(Stored records)
_____

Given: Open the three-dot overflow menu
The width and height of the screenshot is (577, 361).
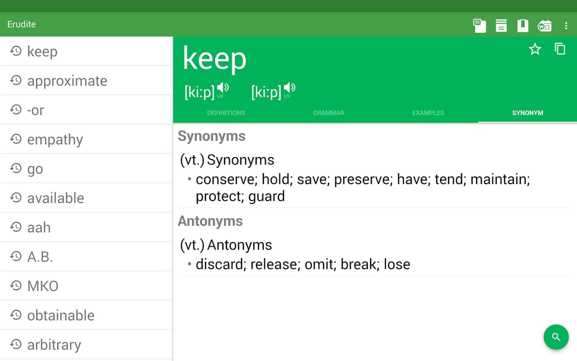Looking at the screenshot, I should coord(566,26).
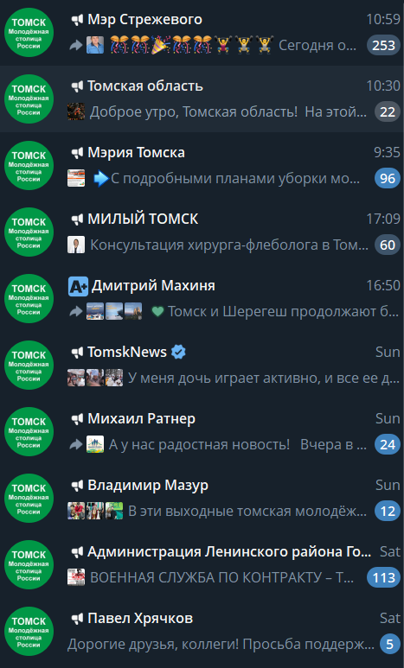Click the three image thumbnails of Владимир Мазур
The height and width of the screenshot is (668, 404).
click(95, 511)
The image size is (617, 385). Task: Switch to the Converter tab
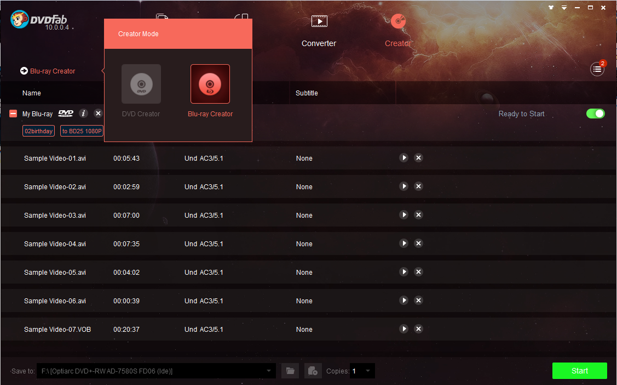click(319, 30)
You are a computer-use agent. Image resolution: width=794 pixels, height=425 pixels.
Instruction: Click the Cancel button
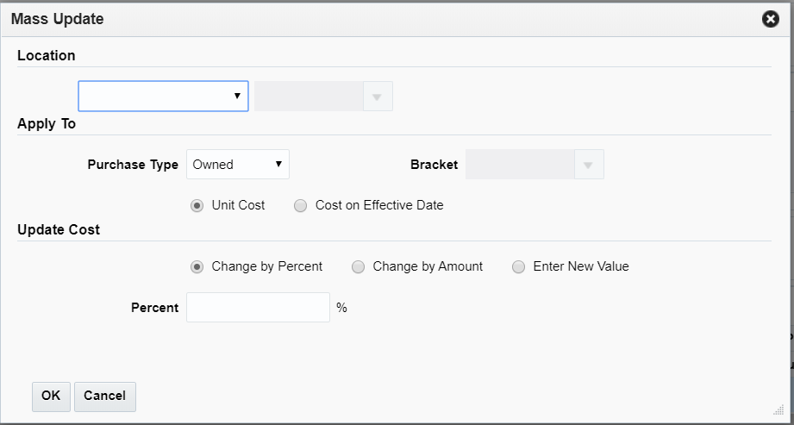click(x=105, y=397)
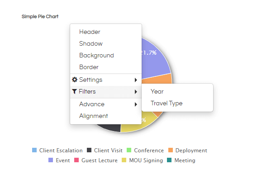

_____

## REQUIREMENT:
Your task is to retype all the entries exactly and leave out any pictures.

## TASK OUTPUT:
Given: Open the three-dot overflow menu
The width and height of the screenshot is (577, 361).
Looking at the screenshot, I should coord(566,26).
Click the three image thumbnails of Владимир Мазур
The height and width of the screenshot is (668, 404).
click(95, 511)
The image size is (617, 385). Task: Switch to the Converter tab
click(319, 30)
You are a computer-use agent. Image resolution: width=794 pixels, height=425 pixels.
Instruction: Click the Cancel button
click(x=105, y=397)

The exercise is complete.